The general syntax to set up this forwarding is:

ssh -L [bind_ip:]local_port:destination_server_ip:remote_port user@server_hostname

For example, to forward local port 8000 of local server to remote port 4000:

ssh -L 8000:127.0.0.1:4000 user@remote_server_ip

More explanation:

  • In the above example, anyone can connect on port 8000. The authentication depends on the destination service at port 4000.
  • You can restrict the listening of port 8000 by providing a specific bind address. For example, 127.0.0.1:8000:127.0.0.1:4000 makes SSH listen on port 8000 only on the localhost. This way only local apps can access the remote port 4000.
  • 127.0.0.1 above is in the context of the remote server. This can be any IP address that the remote server can connect to. In such set ups, the remote server is just an intermediary server.
  • Multiple local ports can be forwarded by chaining multiple -L.

Picture credit - user erik from StackOverflow

Remote Port Forwarding

With remote port forwarding, a tunnel is set up to forward traffic from the remote port to the local port.

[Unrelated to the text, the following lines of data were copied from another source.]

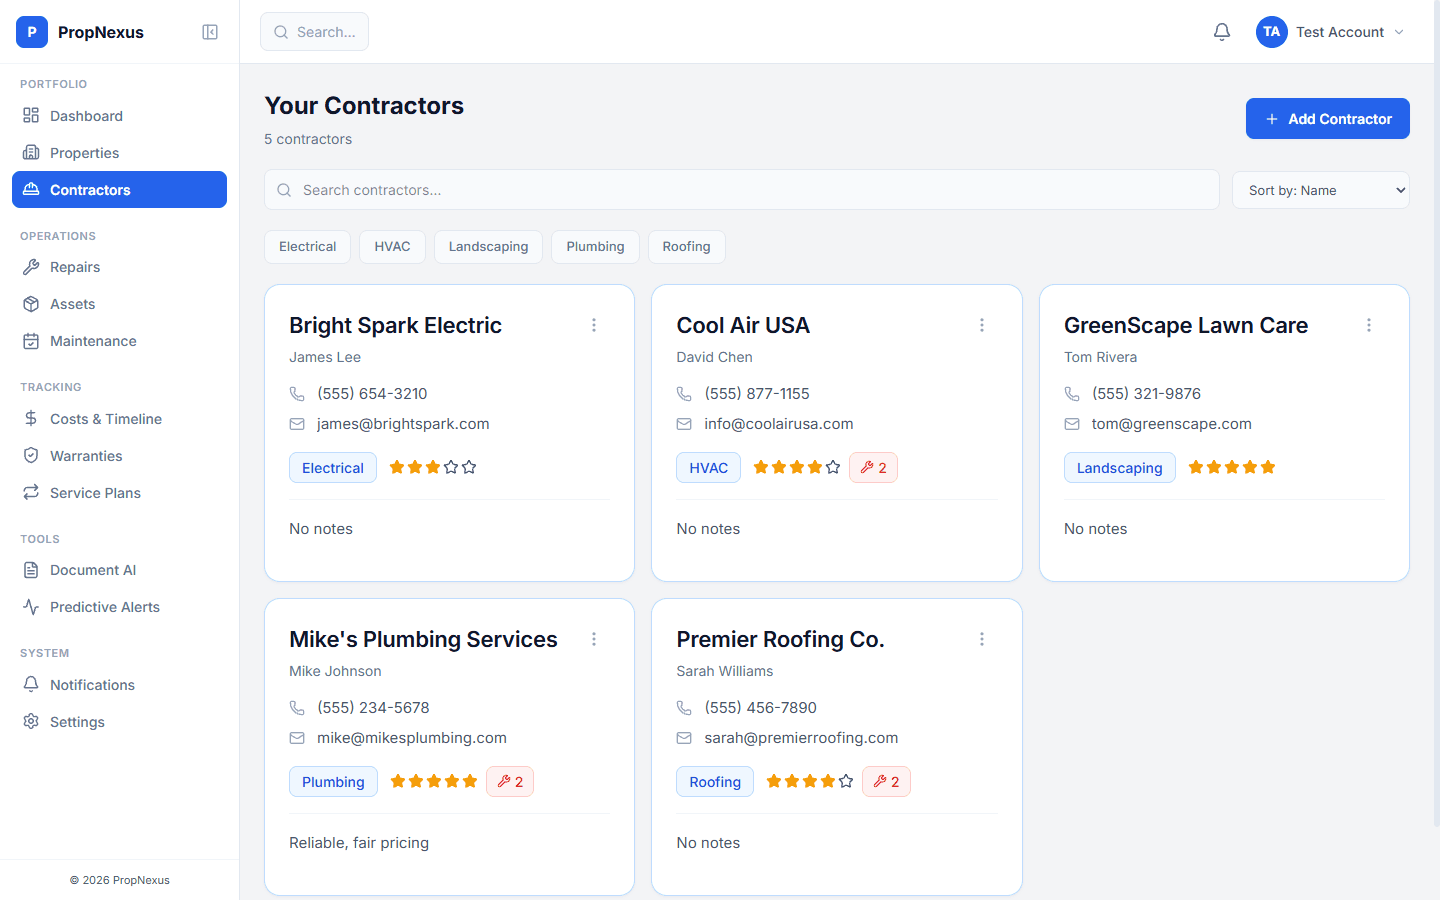Click the wrench badge on Cool Air USA
Viewport: 1440px width, 900px height.
click(x=873, y=467)
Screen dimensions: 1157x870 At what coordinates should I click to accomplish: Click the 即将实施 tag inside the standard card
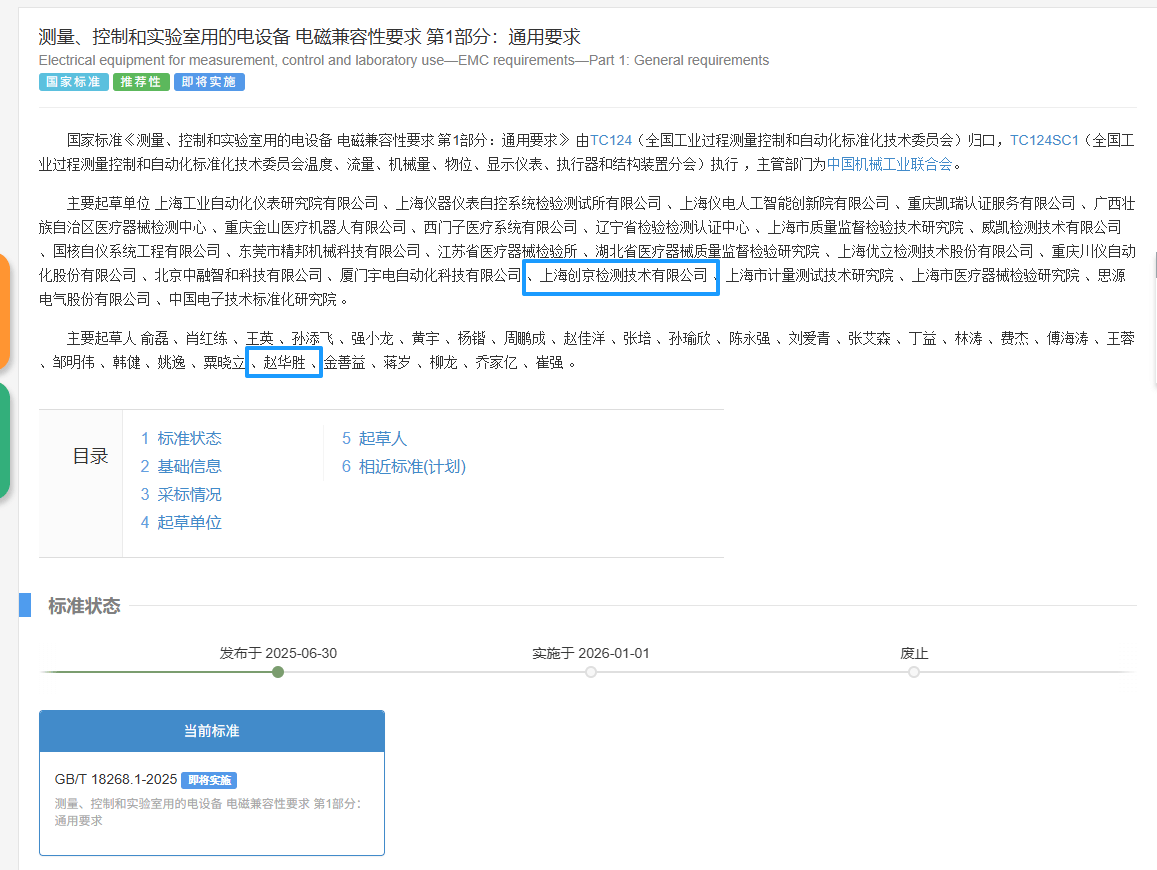[x=209, y=780]
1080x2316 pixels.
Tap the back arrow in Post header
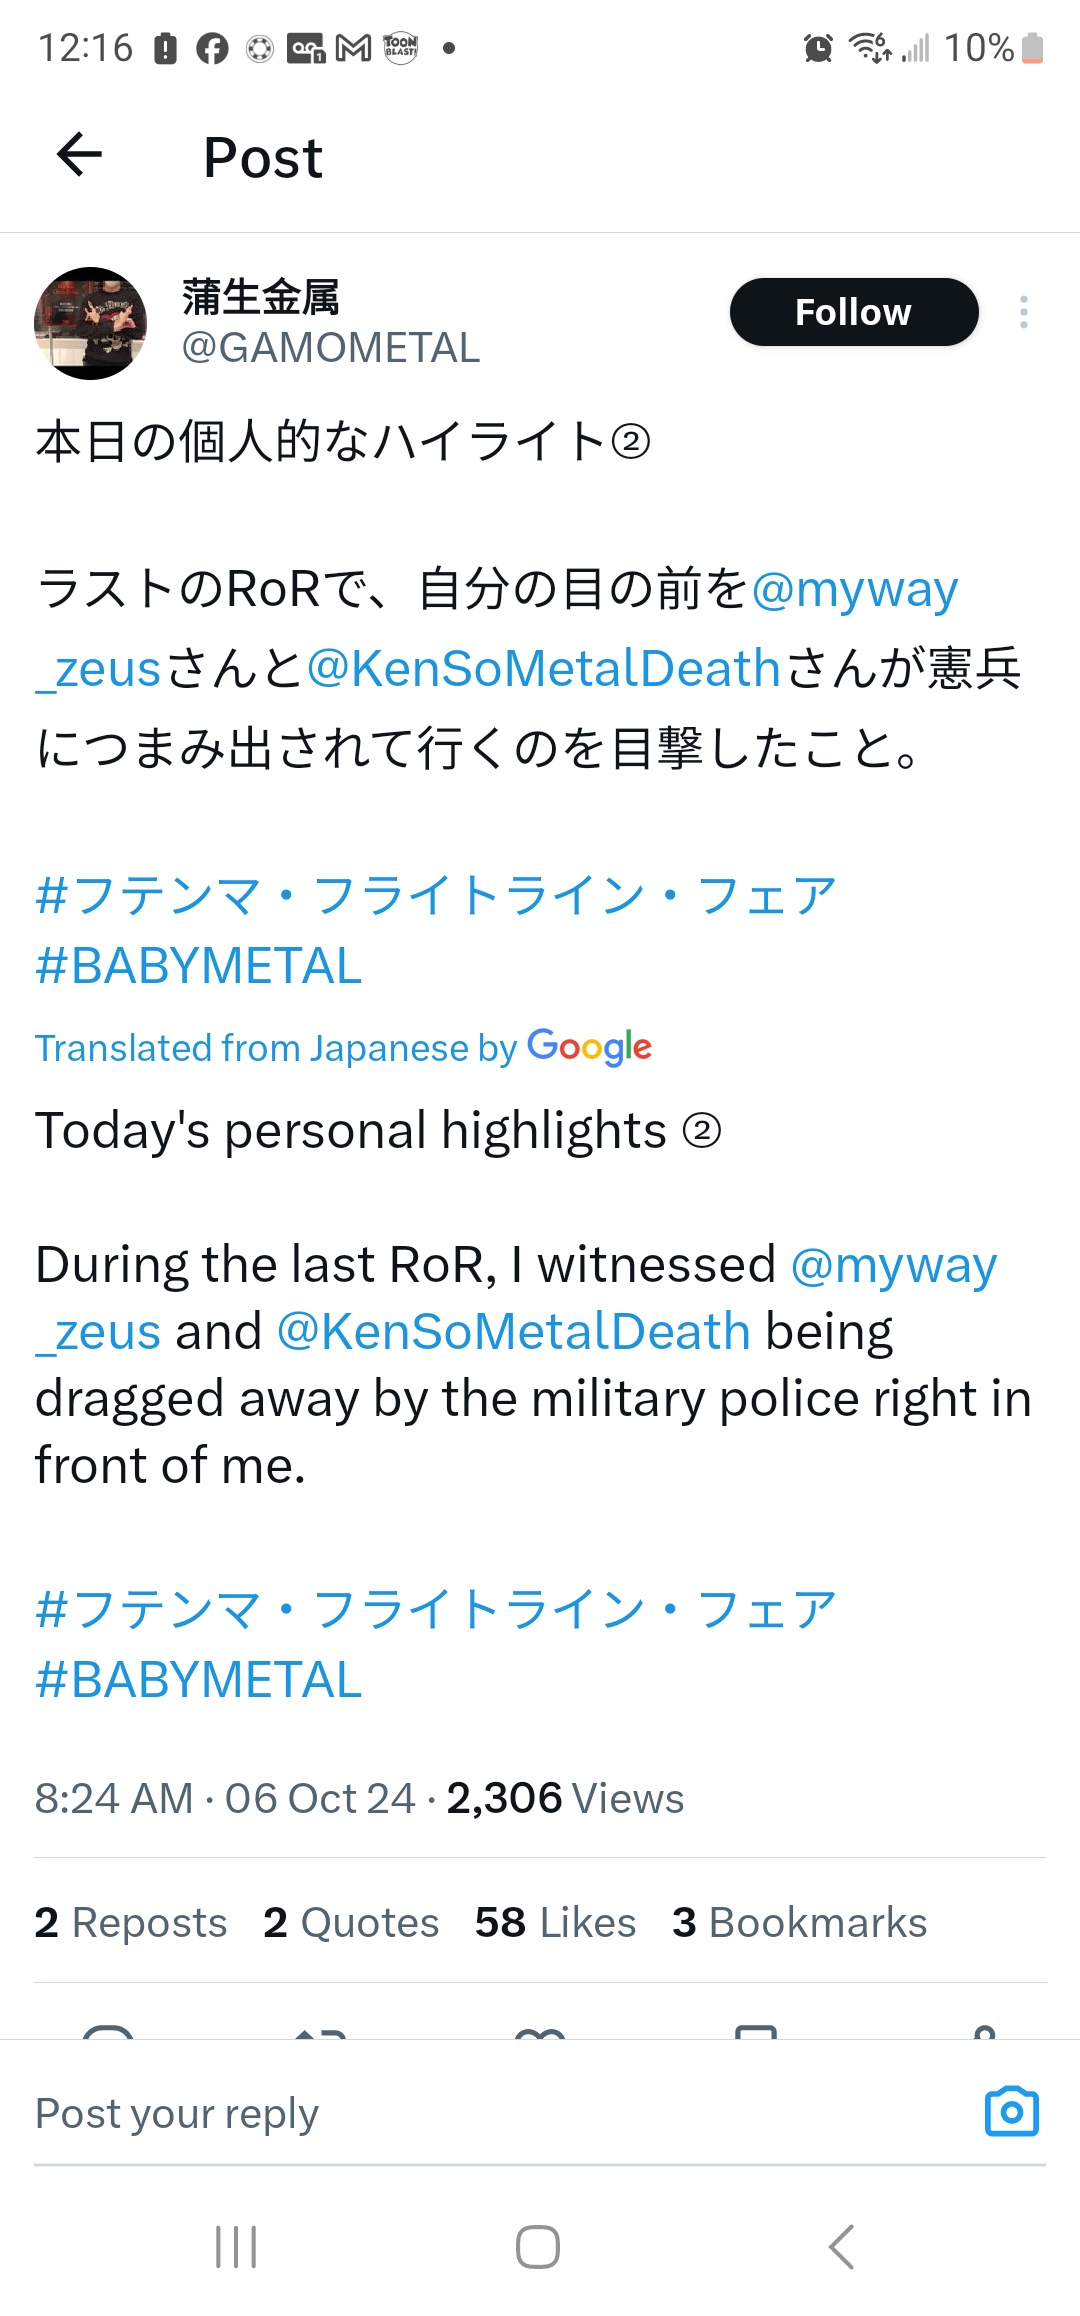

The general syntax to set up this forwarding is:

ssh -R [bind_ip:]remote_port:local_server_ip:local_port user@server_hostname

For example, to forward remote port 4000 of remote server to local port 8000:

ssh -R 4000:127.0.0.1:8000 user@remote_server_ip

More explanation:

  • 127.0.0.1 above is in the context of the local server. Connection is forwarded to local host and port 8000.
  • Connection can also be forwarded to any server that the local server can connect to. For example, 4000:5.6.7.8:8000 will forward to port 8000 of server with IP 5.6.7.8.
  • Multiple remote ports can be forwarded by chaining multiple -R.

Picture credit - user erik from StackOverflow

Persistent tunnel

To create a persistent tunnel, create a systemd service (on Cloudron) with a file named /etc/systemd/system/ssh-tunnel.service.

In the example below, a MySQL server running on remote server 5.75.134.144 is exposed to the Cloudron network (172.18.0.1) on port 6612. Apps can connect to 172.18.0.1:6612 to connect to the remote MySQL server.

[Unit]
Description=Make database available to Cloudron apps
After=network.target

[Service]
Restart=on-failure
RestartSec=5
ExecStart=/usr/bin/ssh -NTC -o ServerAliveInterval=60 -o ExitOnForwardFailure=yes -L 172.18.0.1:6612:127.0.0.1:3306 root@5.75.134.144

[Install]
WantedBy=multi-user.target

To enable and restart the server:

systemctl daemon-reload
systemctl enable ssh-tunnel.service
systemctl start ssh-tunnel.service

Cloudron Network

IP

Cloudron runs all apps and services in an internal network (not reachable from outside the server). This network address is hardcoded to 172.18.0.0/16.

To expose a port to apps, use the internal docker bridge IP 172.18.0.1. Apps can connect to this internal IP address.

Databases

To set up connections, see the internal IP of the databases.